A map-reduce LLM pipeline that mines topics from a variety of course materials, eventually producing a single, consolidated topic map.
Course materials are scattered across dozens of files -- lecture transcripts, textbook chapters, homework sets, past exams, discussion notes, personal notes -- each covering overlapping topics in different formats and levels of detail. Manually cross-referencing all of these to figure out what matters most is tedious and error-prone, especially under time pressure before an exam. A topic can always slip through the cracks when studying, and only in hindsight does the student realize it was burried in a lecture note.
INGEST
|
classify, line-number, chunk
|
MAP
|
one LLM call per document, in parallel
each produces a local topic tree with
source references and importance signals
|
REDUCE
|
pairwise tournament merging of trees
deduplicate semantically equivalent topics
accumulate all source references
|
ENRICH
|
score every node by exam relevance
add study notes and mastery checklists
|
topic_map.json
Map -- Each document is processed independently with a material-type-specific prompt. A lecture transcript prompt knows to watch for instructor emphasis ("this will be on the exam"); a homework prompt treats every problem as an importance signal; a past exam prompt treats everything as high-priority. Each call returns a structured topic tree with line-level source references.
Reduce -- Local trees are merged pairwise in a tournament bracket. The LLM deduplicates semantically equivalent topics (e.g., "TCP Slow Start" and "Slow Start Algorithm"), chooses the best name and description, and accumulates all source references. After log2(n) rounds, a single unified tree remains.

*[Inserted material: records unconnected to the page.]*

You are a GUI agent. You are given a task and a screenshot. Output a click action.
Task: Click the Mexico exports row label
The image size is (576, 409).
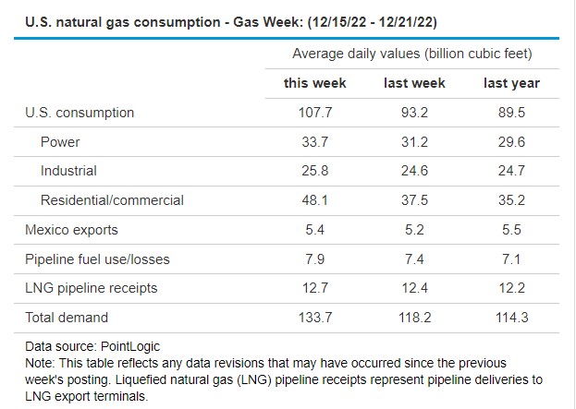[x=71, y=229]
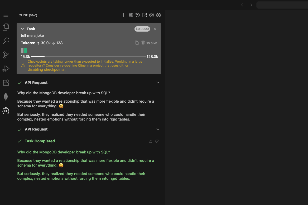Screen dimensions: 308x205
Task: Give thumbs down on completed task
Action: [157, 141]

Enrich -- The final tree is scored. Each node gets a composite priority score (0-100) based on weighted signals: past exam appearances, instructor emphasis, homework coverage, cross-document frequency, discussion reinforcement, and student self-flags. Concept-level nodes get study notes and mastery checklists.

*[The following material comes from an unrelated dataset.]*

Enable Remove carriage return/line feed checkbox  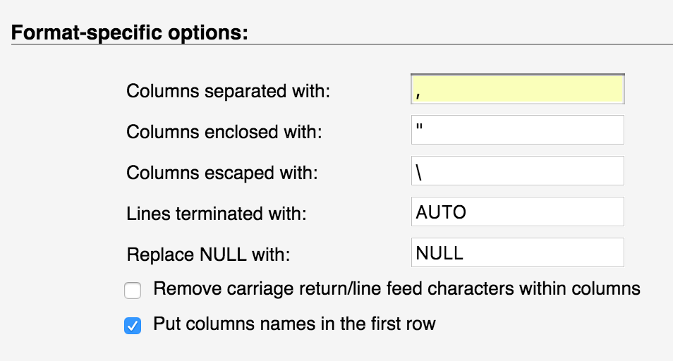pos(133,290)
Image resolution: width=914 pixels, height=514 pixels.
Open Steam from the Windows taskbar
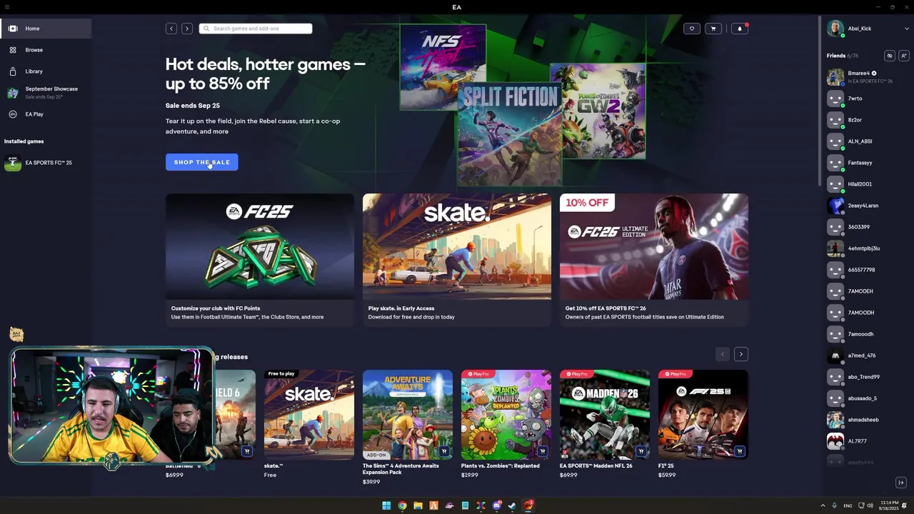pyautogui.click(x=512, y=506)
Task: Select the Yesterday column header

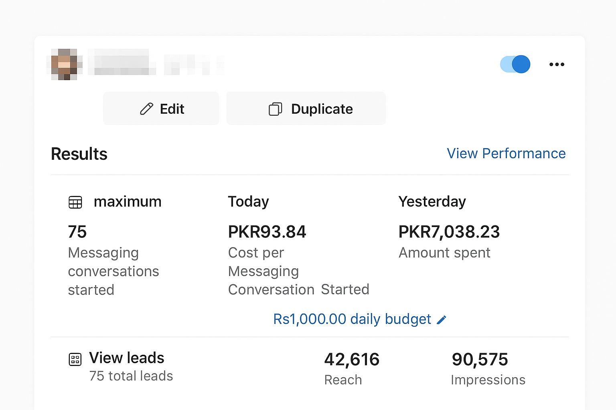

No single LLM call can process an entire course at once -- the combined materials exceed any context window. But even if they could fit, a monolithic call would produce worse results. The map-reduce structure provides:
- Adding more documents adds more map calls, not more complexity per call.
- All map calls are independent and run concurrently.
- A failed call only affects one document. Completed maps are checkpointed to disk and skipped on retry.
- Every topic node carries source references back to exact line ranges in the original material, surviving through all merges.
The full topic map does not fit into any LLM context window, so the merge and enrichment phase is prone to duplicating topic trees and not detecting that they have been duplicated. Creating an intelligent merge stage is the clearest next improvement.
This repository has a built in visualizer! Run it locally on the results of your topic map, and track your mastery of each topic.
Tip
See the /interaction directory for details
https://github.com/nathanaday/topic-miner/tree/main/interaction
Warning
API usage costs Until I find more opportunities to save context at the MAP and MERGE steps, this is a very LLM intensive process. Thousands of pages of documents will be continuously analyzed and merged. The total API cost is on the order of $20-40 for a large course. Test on very small batches first before comitting to the entire course repo.
# Set up
python3 -m venv .venv && source .venv/bin/activate
pip install -r requirements.txt
echo "ANTHROPIC_API_KEY=sk-ant-..." > .env
# Run
python run.py path/to/course/materials/
# With optional rendered views
python run.py path/to/course/materials/ --render markdown checklistThe pipeline produces topic_map.json -- a single canonical JSON file containing the complete enriched topic tree with metadata, a document registry, source references, importance signals, priority scores, and study guidance. Optional renderers produce markdown and checklist views.
Edit material_config.yaml to set course name, directory-to-material-type mappings, scoring weights, and LLM parameters.
The topic_map.json contains duplicate subtopic IDs (same node appears under multiple parents). Only 1158 of 4149 nodes have unique IDs. 80% of links (3270/4099) target duplicate IDs
On analysis, the issue is related to multiple merge stages duplicating entire trees under one parent, instead of merging them. For now, after a topic mining execution, run the script tools/TopicMapAnalysis/dedup_topic_map.py, which will procedurally merge duplicate topic ideas and combine until no duplicates remain. There is not yet an automated solution to doing this in the merge/enrich phases but I'll look into it.